- Directed by: Robert McKimson
- Story by: David Detiege
- Produced by: David H. DePatie William Orcutt (both uncredited)
- Starring: Mel Blanc (all other voices) Hal Smith (Elmer Fudd)
- Narrated by: Herb Vigran
- Edited by: Treg Brown
- Music by: Milt Franklyn
- Animation by: Warren Batchelder Ted Bonnicksen George Grandpré Keith Darling
- Layouts by: Robert Gribbroek
- Backgrounds by: William Butler
- Color process: Technicolor
- Production company: Warner Bros. Cartoons
- Distributed by: Warner Bros. Pictures Vitaphone
- Release date: October 21, 1961;
- Running time: 6 minutes
- Language: English

= What's My Lion? =

What's My Lion? is a 1961 Warner Bros. Looney Tunes theatrical cartoon directed by Robert McKimson and written by David Detiege. The short was released on October 21, 1961 and features Elmer Fudd. This is Elmer's final speaking appearance in the original theatrical Looney Tunes shorts; he appears in 1962's Crow's Feat but does not have any dialogue.
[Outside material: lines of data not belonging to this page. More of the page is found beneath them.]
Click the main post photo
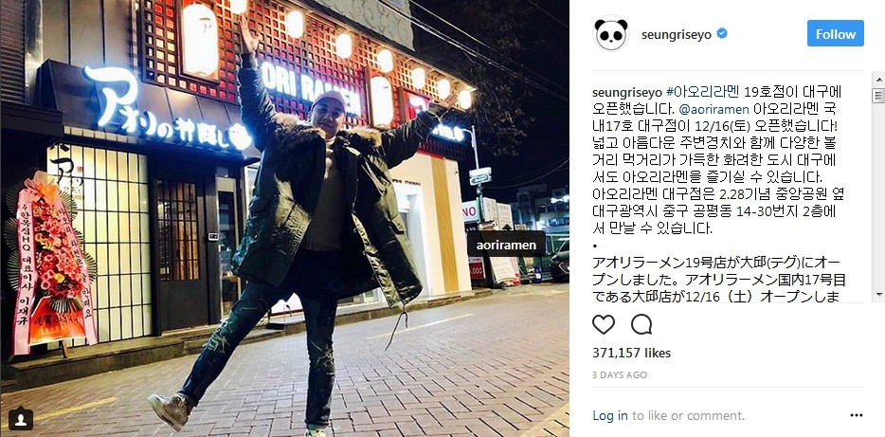Image resolution: width=885 pixels, height=437 pixels. [284, 218]
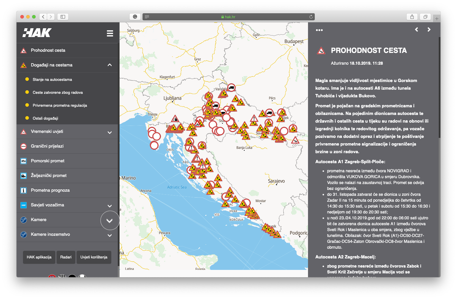Select Pomorski promet menu item
Screen dimensions: 457x299
(x=47, y=161)
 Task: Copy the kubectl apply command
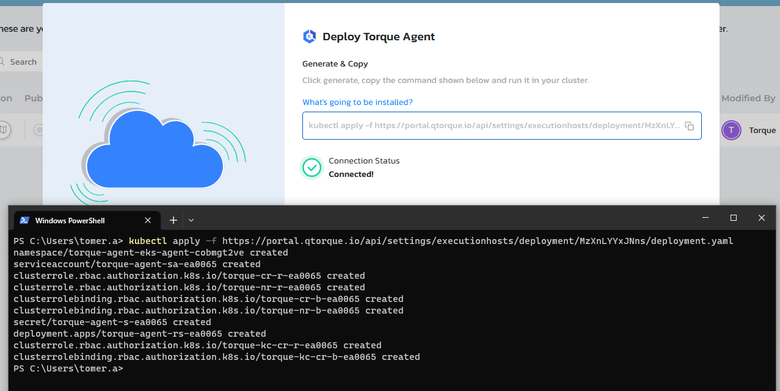tap(689, 126)
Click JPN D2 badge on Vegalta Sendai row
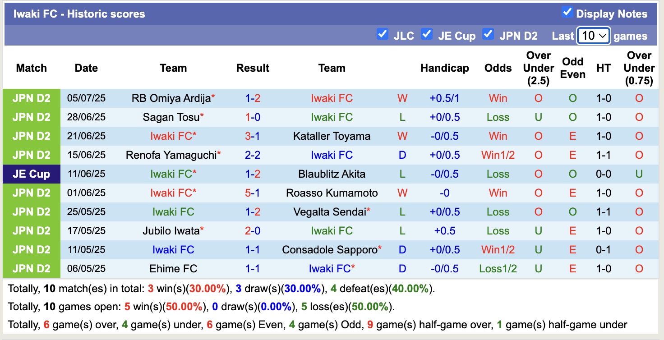664x340 pixels. coord(31,211)
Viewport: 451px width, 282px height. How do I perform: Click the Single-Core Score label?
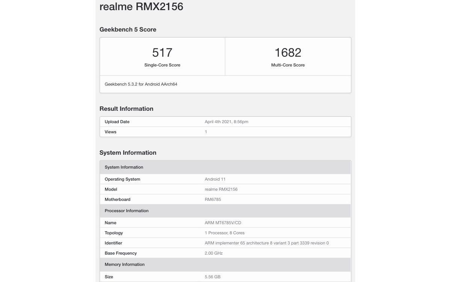162,65
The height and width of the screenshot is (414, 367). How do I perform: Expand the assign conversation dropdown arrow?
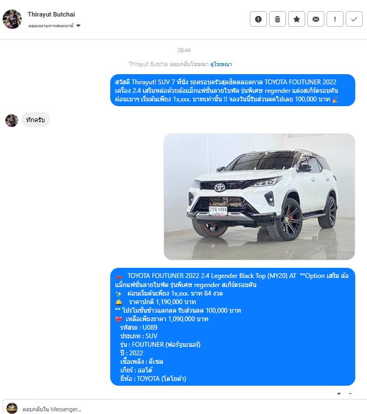[x=78, y=26]
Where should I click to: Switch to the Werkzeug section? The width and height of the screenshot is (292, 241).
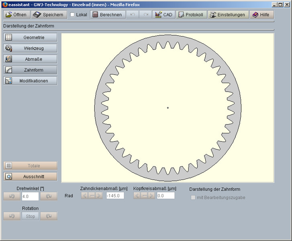point(30,48)
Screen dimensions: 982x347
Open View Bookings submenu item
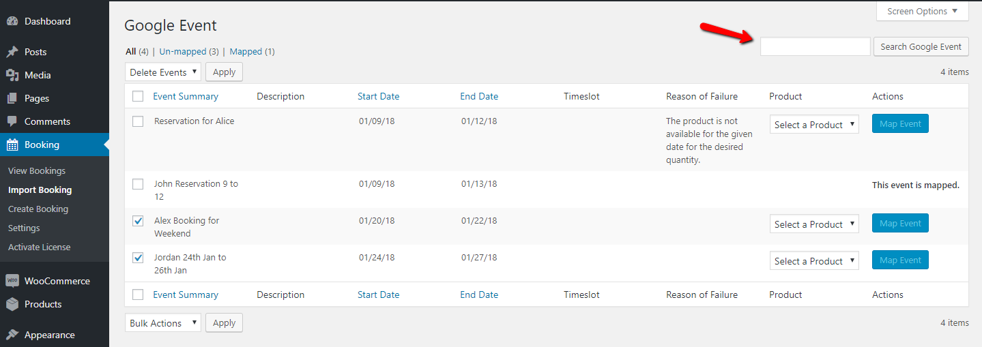37,170
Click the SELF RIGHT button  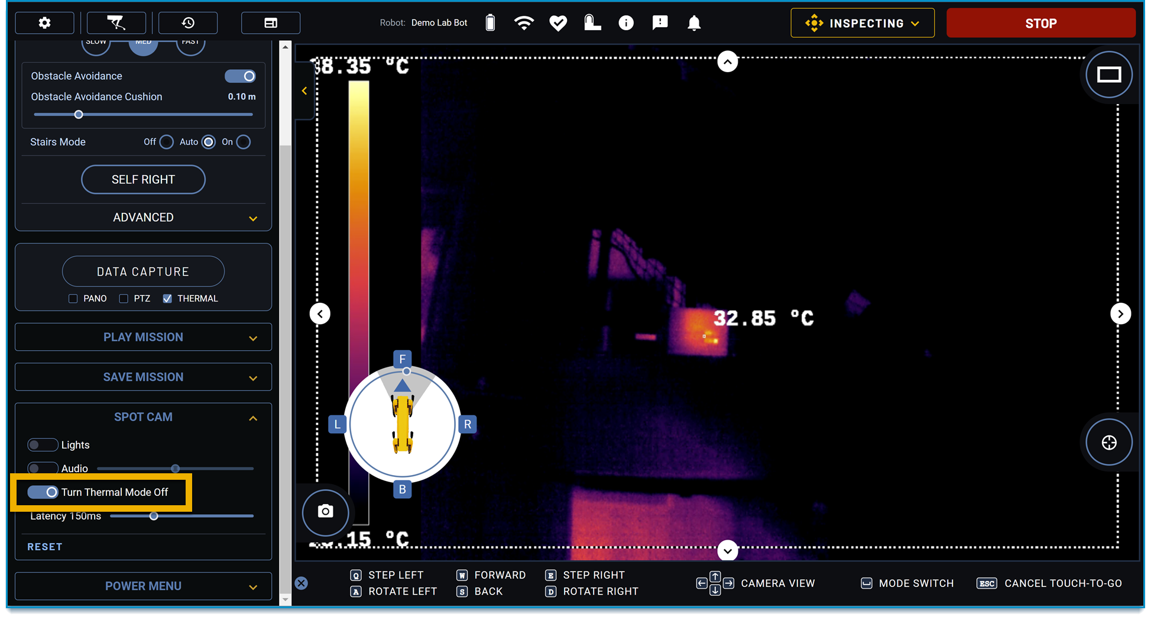[x=143, y=180]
In the film, a mountain lion evades hunters by hiding in the house of Elmer. The premise for What's My Lion? is very similar to an earlier Oscar-nominated Disney cartoon called Rugged Bear (1953), also written by David Detiege. The title is a play on the game show What's My Line?

==Plot summary==
A mountain lion (Rocky) is proudly sitting on his throne, but gets nervous when he realizes that hunting season has begun. He narrowly escapes gunfire as he runs into a town and breaks into a house. The house is owned by Elmer Fudd, who has returned from hunting. Rocky pokes his head into an empty slot for stuffed heads and pretends to be dead, but that proves difficult when tickled by a fly, sprayed with bug spray by Fudd, and is nearly hit by clumsily thrown darts by Fudd. When Fudd goes into the kitchen to fix his lunch, Rocky makes a break for it by putting on a cloak and running outside, but the hunters still shoot at him, so Rocky runs back to his hiding place in Fudd's house.

Meanwhile, Fudd prepares a steak with numerous hot spices and a pot of boiling hot coffee, but sets them on the table when he realizes he forgot the bread. Rocky leaves the stuffed head slot to eat the steak (unaware it is coated with hot sauce), and when he tries to wash it down with the drink, he gets even hotter and blows fire, screaming. Going back to his hiding spot, Fudd wonders what happened to his steak, but is interrupted by a phone call saying that hunting season is cancelled and that he has to take the hunting signs down. Upon hearing this, Rocky leaves his stuffed head slot and runs outside. Other animals, apparently not dead, leave their slots as well. Fudd explains to the audience that he set a new record this year for quickest time that the animals ran out on him, and does his trademark laugh as the short ends.